Welcome to our travel blog. We are Tabitha and Nic. In 2011 we 'retired' in our early 40s and set off to travel the world. We spent our first year in South America and have been lucky enough to make two trips to Antarctica.

Our blog is a record of our travels, thoughts and experiences. It is not a guide book, but we do include some tips and information, so we hope that you may find it useful if you are planning to visit somewhere we have been. Or you may just find it interesting as a bit of armchair travel.



Tuesday, July 12, 2016

Fort Amherst (Throwback post)

Fort Amherst, Chatham
Like most people, we are generally pretty bad about visiting places where we live. So while we were back in Kent, we joined my family for a trip to Fort Amherst, in Chatham. We had been to the Chatham Dockyards before, but never here.

Fort Amherst, Chatham
The Fort has its origins in a Dutch attack on Chatham Dockyard, way back in 1667. The resulting damage and loss prompted a bid to improve security from both sides - the river Medway and the land behind.

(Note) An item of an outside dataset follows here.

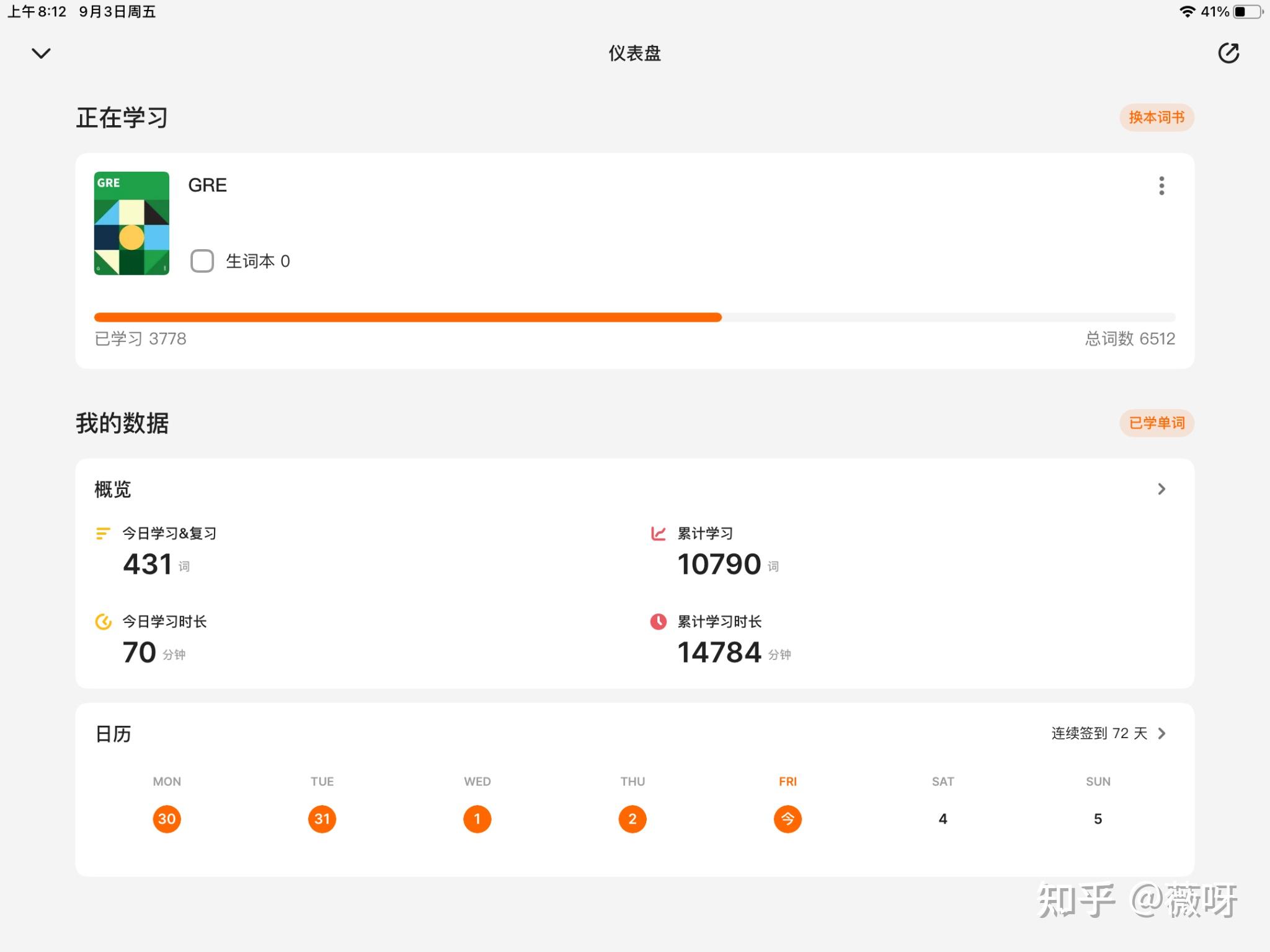Tap the GRE book cover thumbnail
Screen dimensions: 1270x952
tap(131, 223)
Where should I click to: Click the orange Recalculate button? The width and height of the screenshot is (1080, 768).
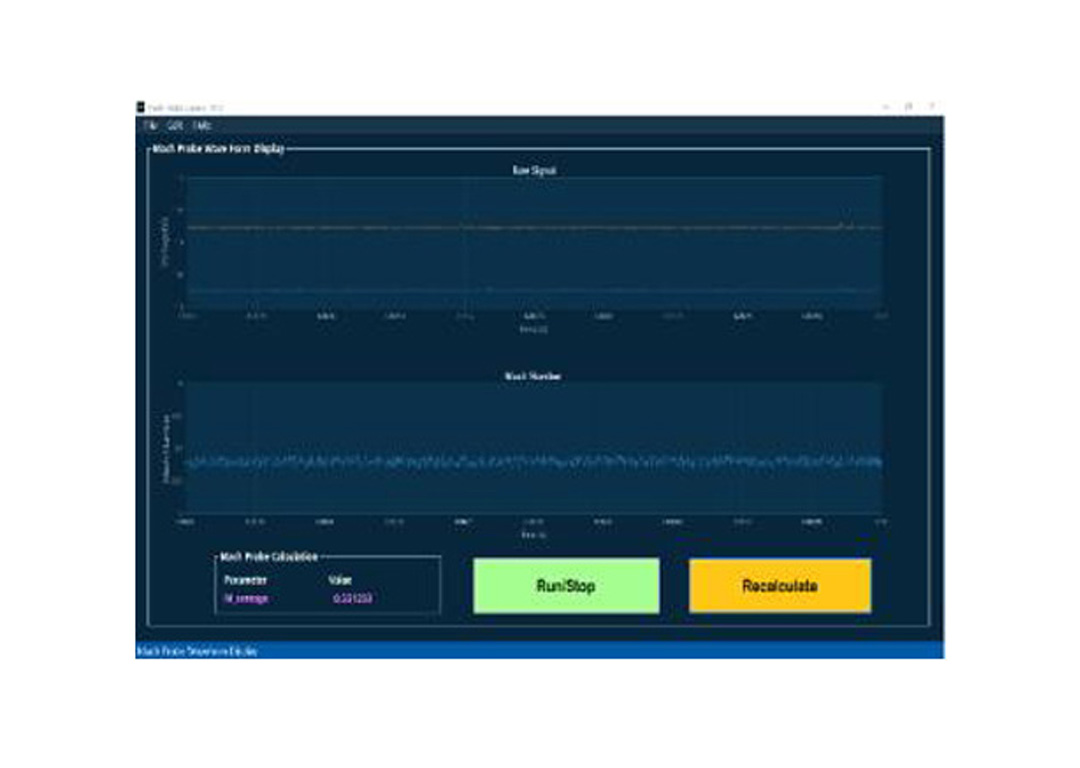point(779,586)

It took them a long time to actually get around to it though, and it was 1755 before work started. They made use of an old chalk pit, extending out the caves to form a big network of tunnels. With their own well, cannon positions and entrances that were strategically planned to improve their defence, the tunnels gave an excellent base for the garrison to defend the dockyards.
Fort Amherst, Chatham

One small artefact that I found interesting was a petard, which is a lump of cast iron with a hollow centre. The well was filled with gunpowder and hung on the gates of a fortified structure, with the opening against the gate.

Fort Amherst, Chatham
When the gunpowder was lit, if done correctly, it would blast open the gate. Of course, setting these was a dangerous task, with a nasty death awaiting should the job be done wrong, or the powder blew too early. In which case you were said to be 'hoist on your own petard'.
Fort Amherst, Chatham

The tunnels fell out of use in 1820, but they were put back in action in World War II, when it was used as the Civil Defence Headquarters. A section of the tunnels has been set up as it would have been during the war, and you can see the kind of incident boards they used, as well as other paraphanalia from the times.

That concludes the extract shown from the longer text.